Support Questions

Find answers, ask questions, and share your expertise
Announcements
Celebrating as our community reaches 100,000 members! Thank you!

Impyla bad performance - rows fetch is very slow

avatar
Explorer

Hi,

 

There is a program that uses Impyla to retrieve data from the local Impala daemon.

 

cursor.execute("select * from table;")
rows = cursor.fetchall()

 

The table has 5 million rows, the number of columns is 9, the file size at the time of CSV conversion is about 200 MB.

There are four data nodes.Memory is 32 GB.

 

Despite just that much data, fetchall () takes over 200 seconds.

 

Query execution ends in 0.2 seconds

 

Why is it so slow?

 

Do you have any ideas to speed up something?

 

 

Thanks!

 

1 ACCEPTED SOLUTION

avatar

Yeah we need to make some changes in Impala to optimise this case (large SELECT result sets) better.
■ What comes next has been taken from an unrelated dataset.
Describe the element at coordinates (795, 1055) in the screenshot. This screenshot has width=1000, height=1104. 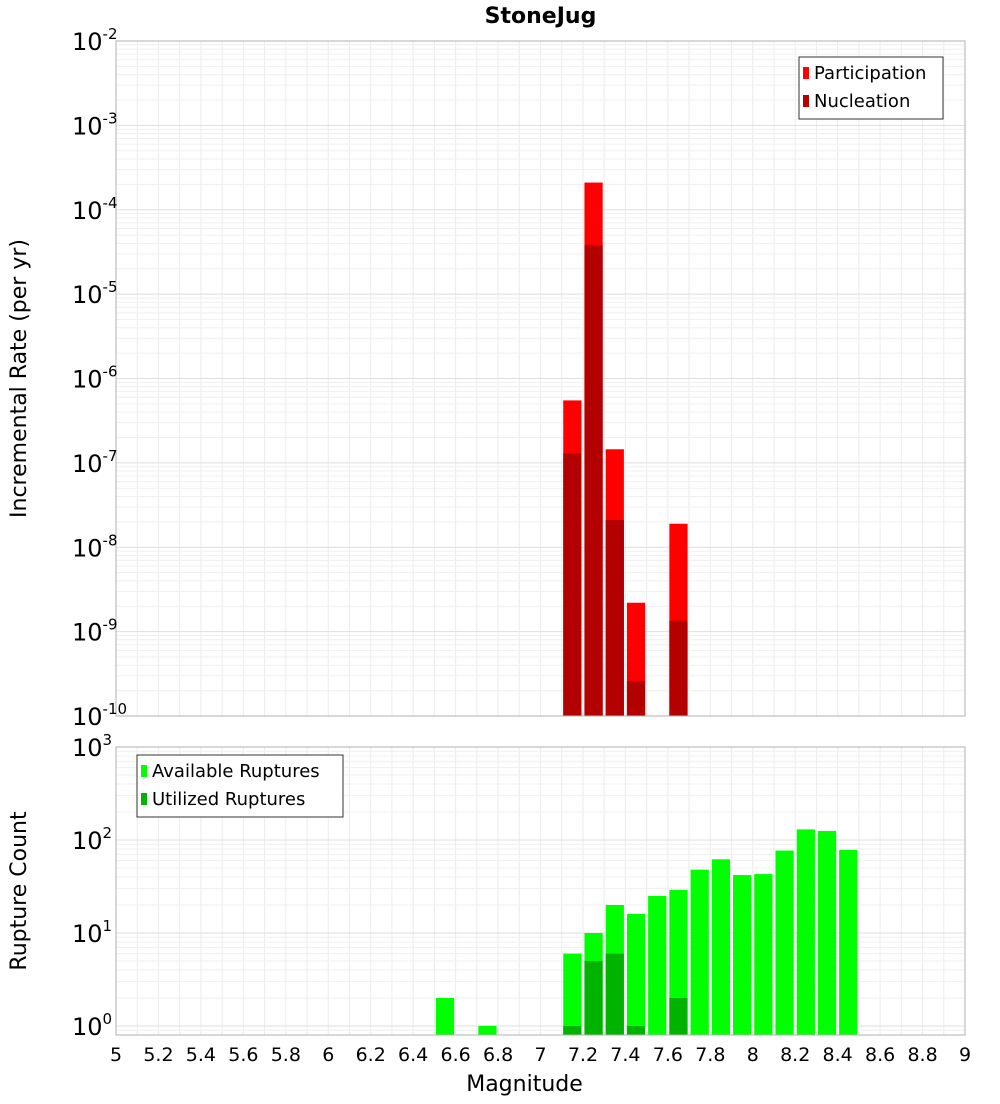
I see `x-tick-label: 8.2` at that location.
We have some of that work in Impala.

 

If you're doing large extracts of data, it's often better to do a "CREATE TABLE AS SELECT" into a text table and download those files directly from the filesystem, if that's possible.

View solution in original post

3 REPLIES 3

avatar

Impala is a streaming SQL engine so query execution can actually happen at the same time as rows are returned to the client. In your case, we don't scan the whole table, put the rows somewhere, then return the rows to the client. Rather Impala just returns rows to the client at the same time as it's scanning the table.

 

The bottleneck is likely in the client or network. Impyla is not particularly fast at parsing incoming rows and converting them into python objects. The Impala server is much much much faster. There's also a known issue that means that latency between the client and network can affect the time taken to return rows: https://issues.apache.org/jira/browse/IMPALA-1618. 

avatar
Explorer

Thank you for answering.

 

That means that it "cursor.fetchall()" contains hdfs scan time.
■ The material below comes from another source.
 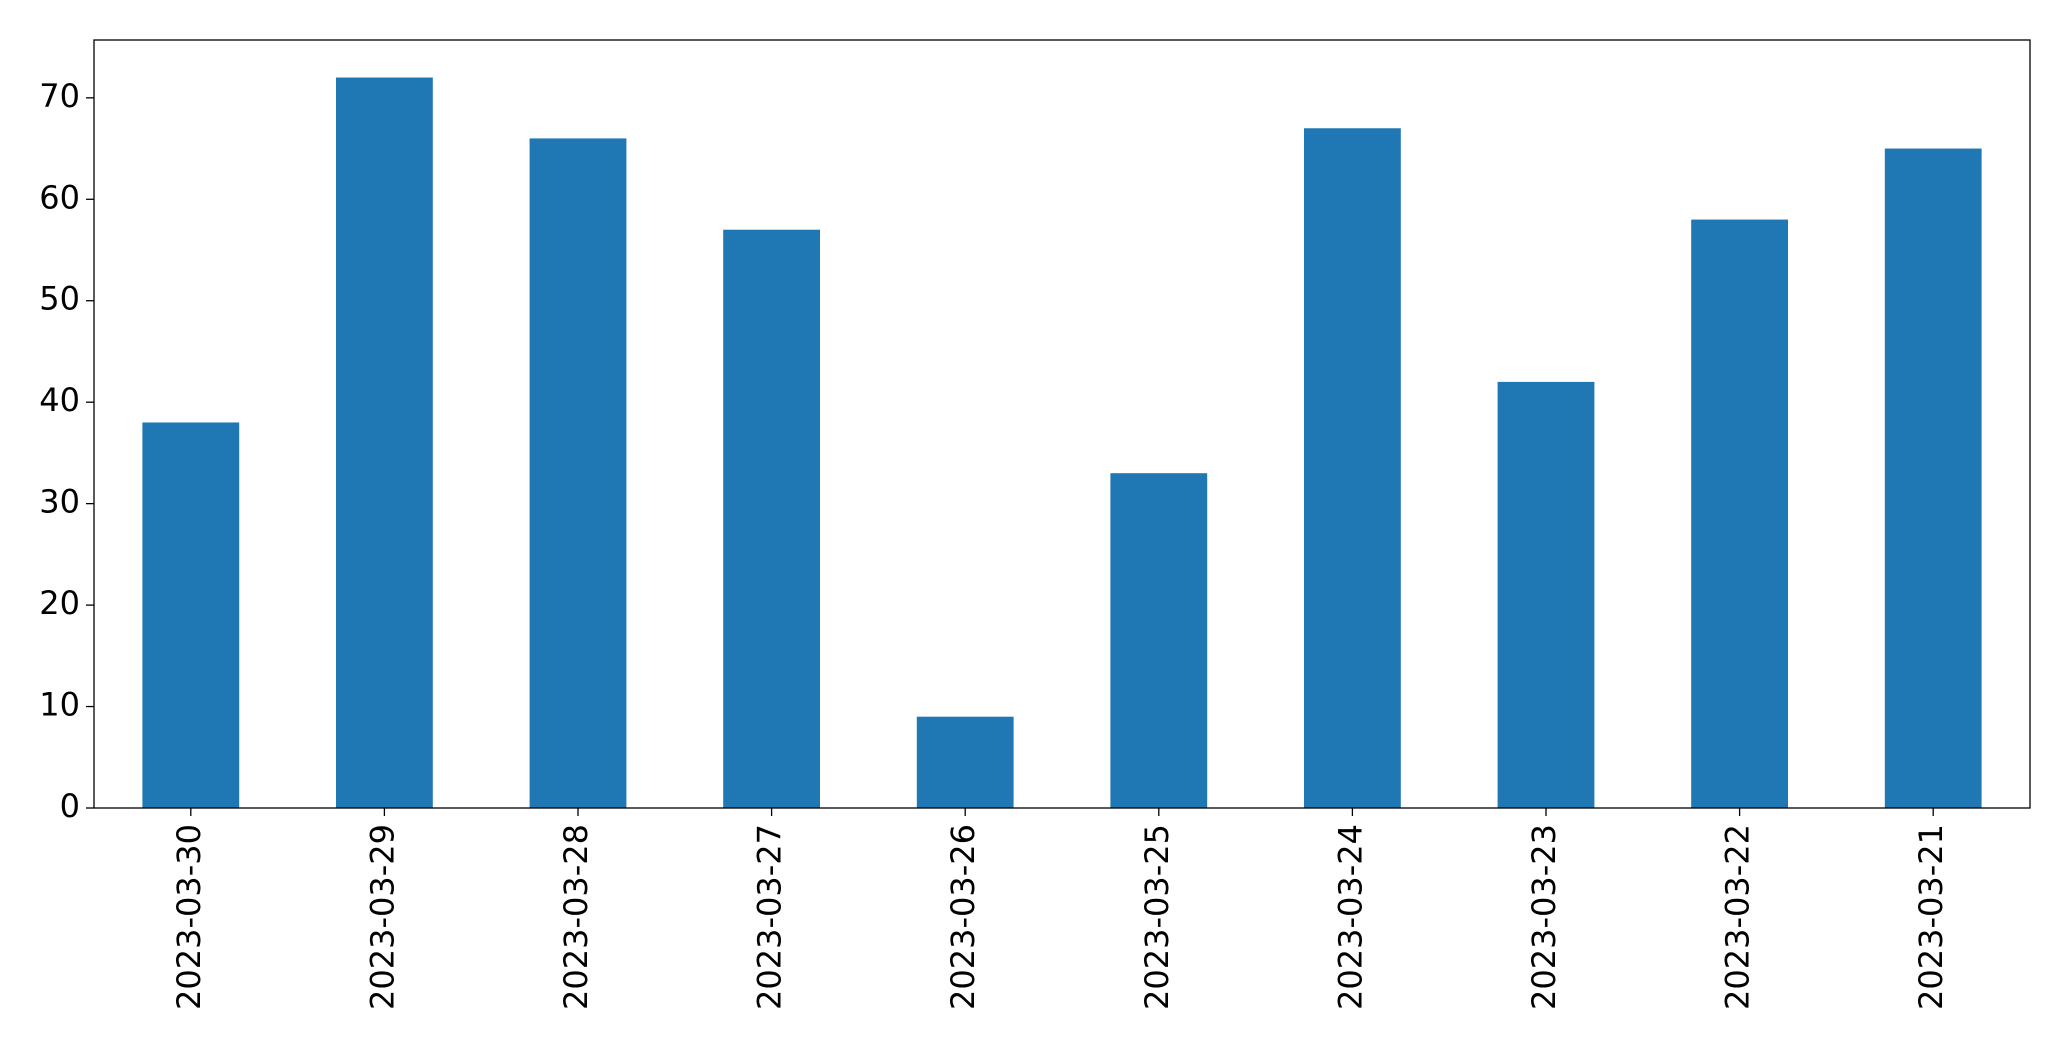 I want to click on y-tick-label: 50, so click(x=60, y=299).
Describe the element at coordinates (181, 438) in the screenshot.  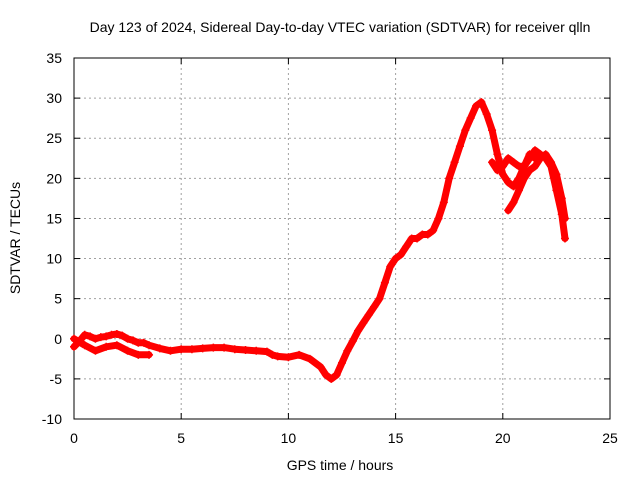
I see `x-tick-label: 5` at that location.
On the other hand, the bottleneck is not on "hdfs scan" but on the client or network.

 

I checked below, but I interpreted this problem as occurring in the case of specifying a size smaller than the default batch size.
https://issues.apache.org/jira/browse/IMPALA-1618

 

It is questionable whether there is a possibility of occurrence even when using "cursor.fetchall()".

 

I have found an issue that shows the same thing.
https://github.com/cloudera/impyla/issues/239

 

Wes McKinney says it is a problem of hs2client.

 

Somehow I understood that there was no solution....

 

Thanks!

 

avatar

Yeah we need to make some changes in Impala to optimise this case (large SELECT result sets) better. We have some of that work in Impala.

 

If you're doing large extracts of data, it's often better to do a "CREATE TABLE AS SELECT" into a text table and download those files directly from the filesystem, if that's possible.